The Wales Office (Swyddfa Cymru), known as the Office of the Secretary of State for Wales (Swyddfa Ysgrifennydd Gwladol Cymru) between 2017 and 2024, is a department of His Majesty's Government. It replaced the former Welsh Office, which had extensive responsibility for governing Wales prior to Welsh devolution in 1999.

== History ==
In the past, the Office was called "Wales's voice in Westminster and Westminster's voice in Wales". However, it is significantly less powerful since the Government of Wales Act 2006: it is primarily responsible for carrying out the few functions remaining with the Secretary of State for Wales that have not been transferred already to the Senedd (Welsh Parliament); and for securing funds for Wales as part of the annual budgetary settlement.

The Secretary of State for Wales has overall responsibility for the office, but it is located administratively within the Ministry of Justice (until 2007, the Department for Constitutional Affairs).

==Ministers==
The ministers in the Wales Office are as follows, with cabinet members in bold:

| Minister | Portrait | Office | Portfolio |
|---|---|---|---|
| Stephen Kinnock MP |  | Secretary of State for Wales | Overall responsibility; Welsh Government and Senedd Liaison; Foreign Affairs; Defence. |
| Anna McMorrin MP |  | Parliamentary Under-Secretary of State for Wales | Supporting the Secretary of State in their duties |
| Claire Hughes MP |  | Parliamentary Under-Secretary of State for Wales | Supporting the Secretary of State in their duties |

Unlike Scotland and Northern Ireland, Wales does not have its own Law Officers of the Crown; it is part of the England and Wales legal jurisdiction. The Attorney General for England and Wales, therefore, advises the United Kingdom Government on its law. That office-holder's deputy is the Solicitor General for England and Wales.

==Future==
Following the "yes" vote in the 2011 referendum on giving the Assembly direct law-making powers, some politicians in Wales, particularly from Plaid Cymru, have called for the abolition of the Wales Office.
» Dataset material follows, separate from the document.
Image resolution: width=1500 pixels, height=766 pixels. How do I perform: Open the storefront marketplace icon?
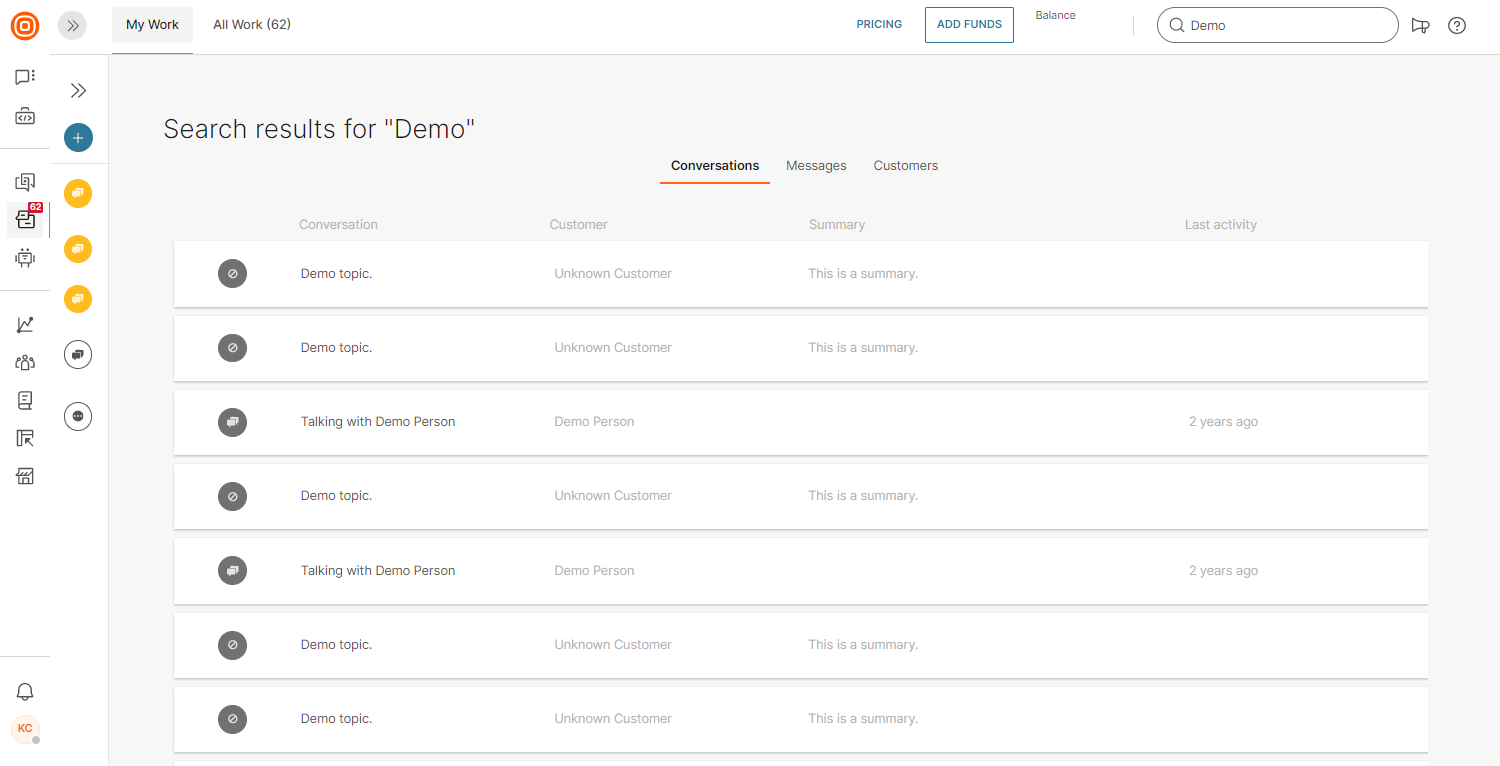pyautogui.click(x=25, y=476)
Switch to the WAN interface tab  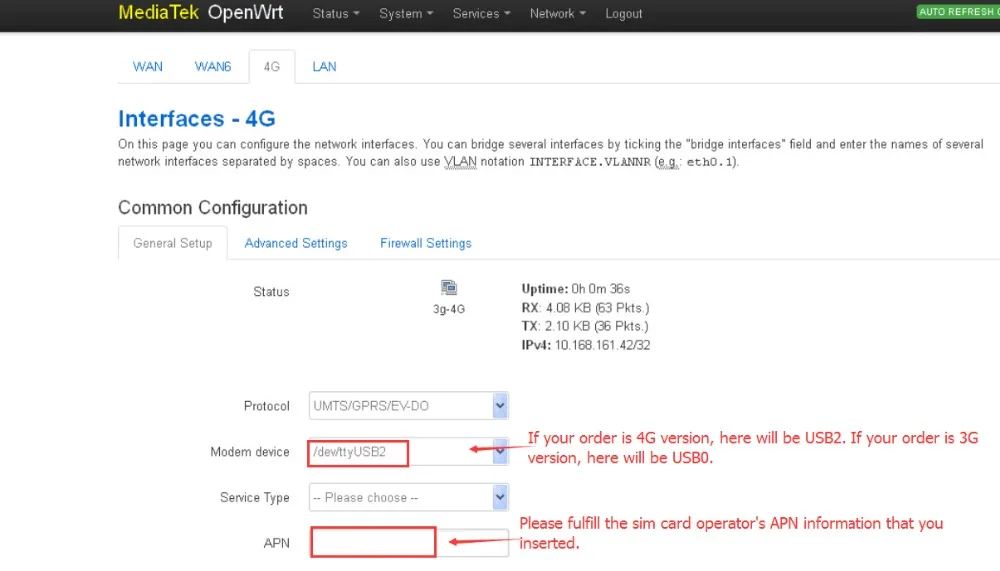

Lord Elis-Thomas, Presiding Officer of the National Assembly for Wales, said:

Now that the responsibility of Ministers for administration of policy and indeed for legislation is here, it makes more sense for us to be organised in a proper inter-governmental and inter-parliamentary way. That is, Assembly to Westminster, Government to Government.

However, Lord Elis-Thomas was accused of following a "separatist agenda" by the Conservative Cheryl Gillan, then Secretary of State for Wales. She was supported by her Labour predecessor Peter Hain, who declared that Wales "still needs a voice around the Cabinet in Westminster".